# GIVEN TASK
Copy the material from the line containing "You are a GUI" through the end, replacing "Dock" with "taskbar" and leaving everything else unchanged. Omit the pictures.

* Start *

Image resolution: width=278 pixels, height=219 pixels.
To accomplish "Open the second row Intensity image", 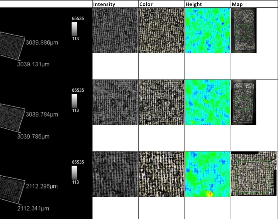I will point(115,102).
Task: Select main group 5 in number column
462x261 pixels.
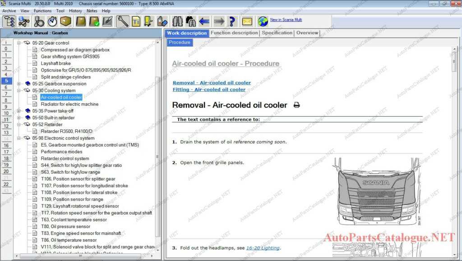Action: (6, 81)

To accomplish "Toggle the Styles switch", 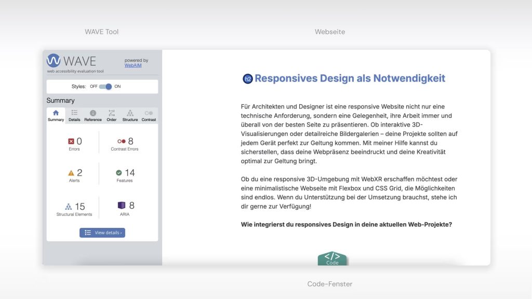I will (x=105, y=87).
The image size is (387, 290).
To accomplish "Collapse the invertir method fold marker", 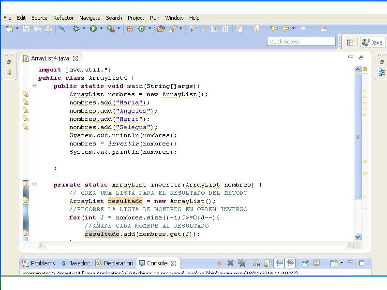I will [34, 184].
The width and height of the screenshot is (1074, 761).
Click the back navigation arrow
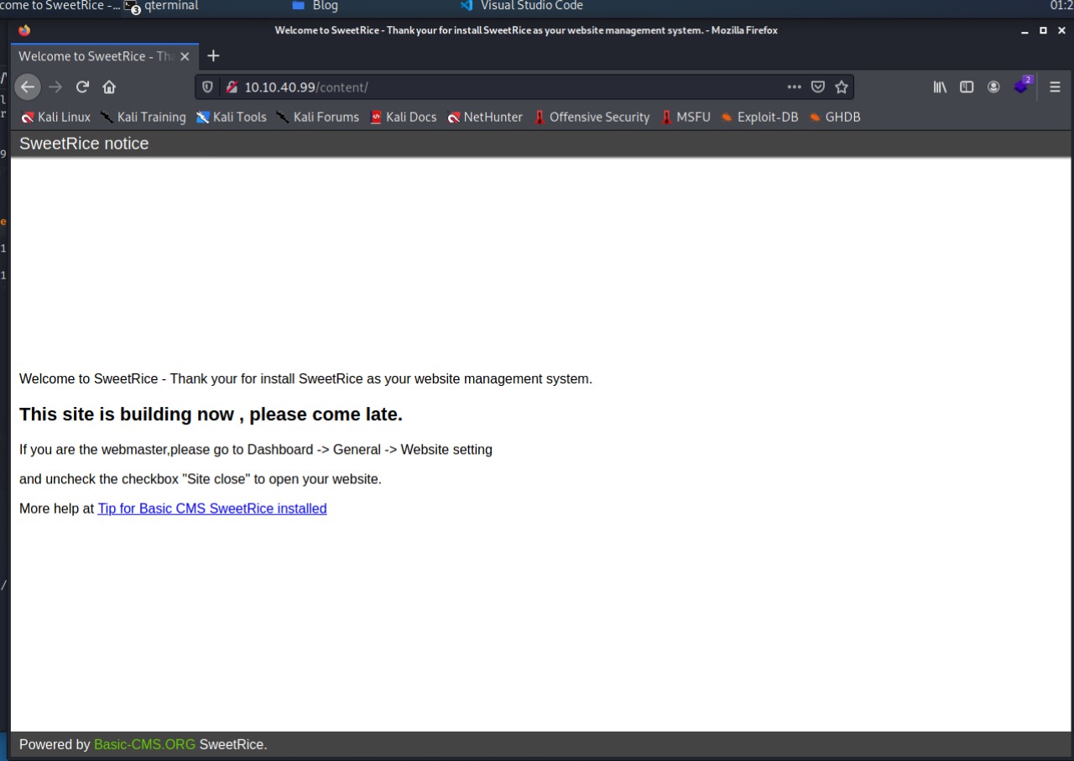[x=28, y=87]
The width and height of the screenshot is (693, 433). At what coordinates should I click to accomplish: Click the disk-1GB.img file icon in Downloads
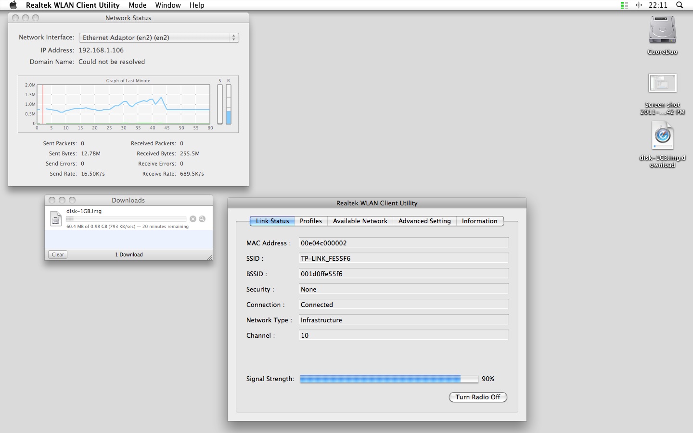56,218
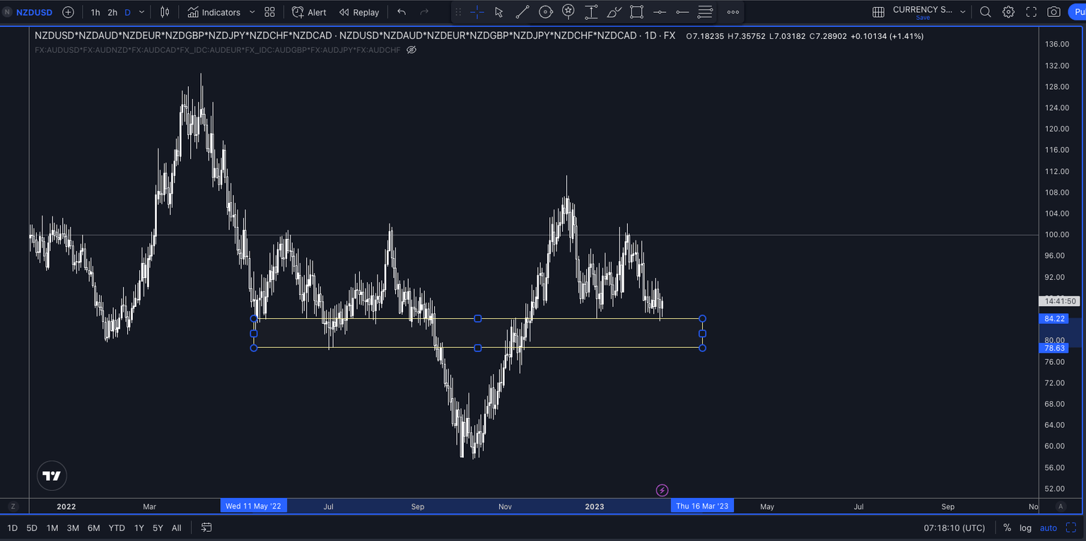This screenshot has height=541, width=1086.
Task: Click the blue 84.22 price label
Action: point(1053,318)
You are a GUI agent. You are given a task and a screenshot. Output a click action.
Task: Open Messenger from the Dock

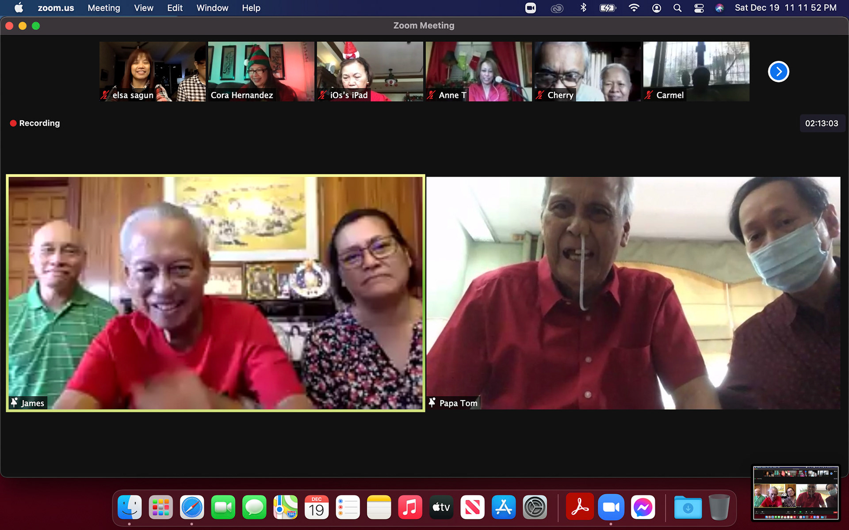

* End *

# TASK OUTPUT
You are a GUI agent. You are given a task and a screenshot. Output a click action.
Task: Open Messenger from the taskbar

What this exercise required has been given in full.